Общеизвестно, что это изменение связано с самой технологией, в первую очередь, с паровой машиной в ее современном виде: обретя новую мощь и, следовательно, новые возможности, она сделала этот процесс неизбежным. Ощущение того, что инновации определяют динамику истории (как поршневые приводы — скорость вращения колес), можно встретить повсюду. В рассказах людей об истории технологий доминируют их описания, а не методы использования, подчеркивается именно новизна, поскольку как раз она, похоже, и двигает историю. Это проявляется в экономических теориях, где технологические изменения оказываются вне системы. Это ощущается и в смутном, но устойчивом ощущении неизбежного ускорения прогресса и связанных с ним проблем. Но это идеи не одного порядка. Как отмечает в своем эссе Райан Авент (глава 6), показатели экономического роста не демонстрируют такого ускорения прогресса, какое люди чувствуют в своей повседневной жизни. Возникает ощущение, что технология в некоторой степени автономна и имеет свою собственную волю.
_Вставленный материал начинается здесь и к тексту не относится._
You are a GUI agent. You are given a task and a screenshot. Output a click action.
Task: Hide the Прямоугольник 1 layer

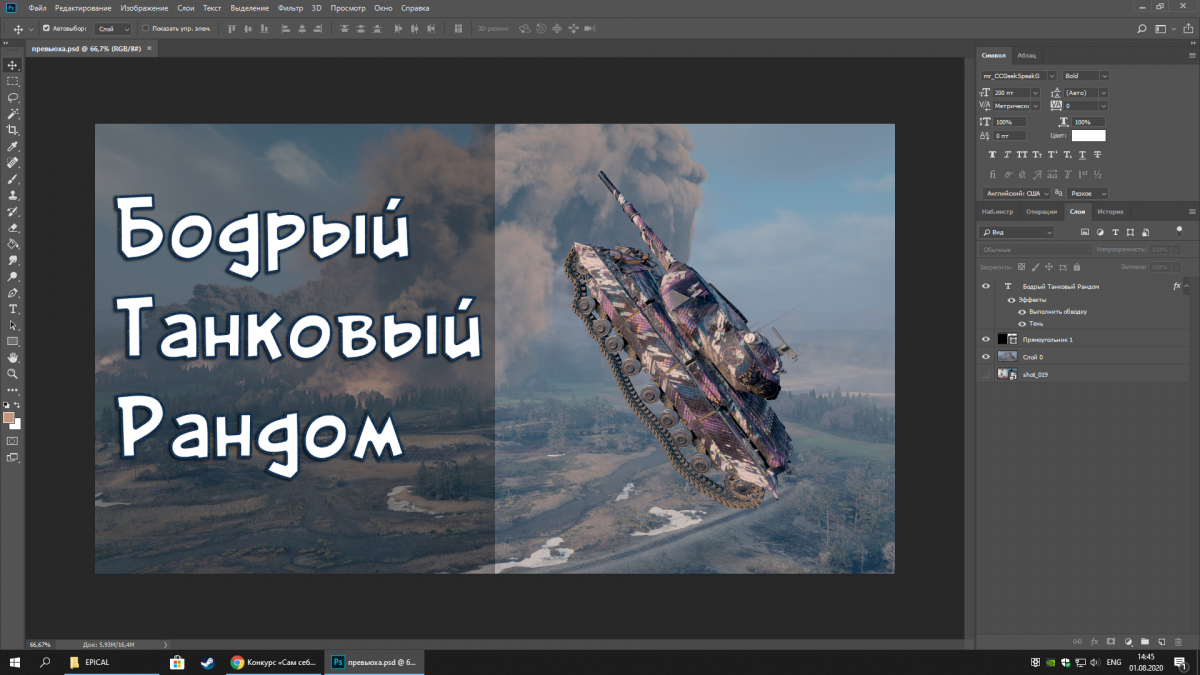[x=986, y=340]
Чтобы понять эту идею во всей ее оптимистичной мощи, прочитайте книгу Кевина Келли "Чего хочет технология" ("What Technology Wants"). Келли — основатель и исполнительный редактор журнала "Wired" (а также мой друг и бывший коллега). Он представляет технологию как организацию, развивающуюся по своим правилам и логике. Его "Техниум", как он называет совокупность всех технологических объектов, является одним из проявлений универсального стремления к большим связности и сложности. Поскольку люди, по мнению Келли, извлекают из связности и сложности пользу — как материальную, так и духовную, — все это идет им на пользу: понимая, чего хочет технология и помогая ей достичь своих целей, человек одновременно решает и свои собственные задачи. Но оптимистичным этот сценарий будет только в случае согласованности действий "Техниума" и человечества. В итоге читатель подводится к ощущению, что при конфликте интересов технологий и людей, именно последним пришлось бы пересмотреть свои приоритеты.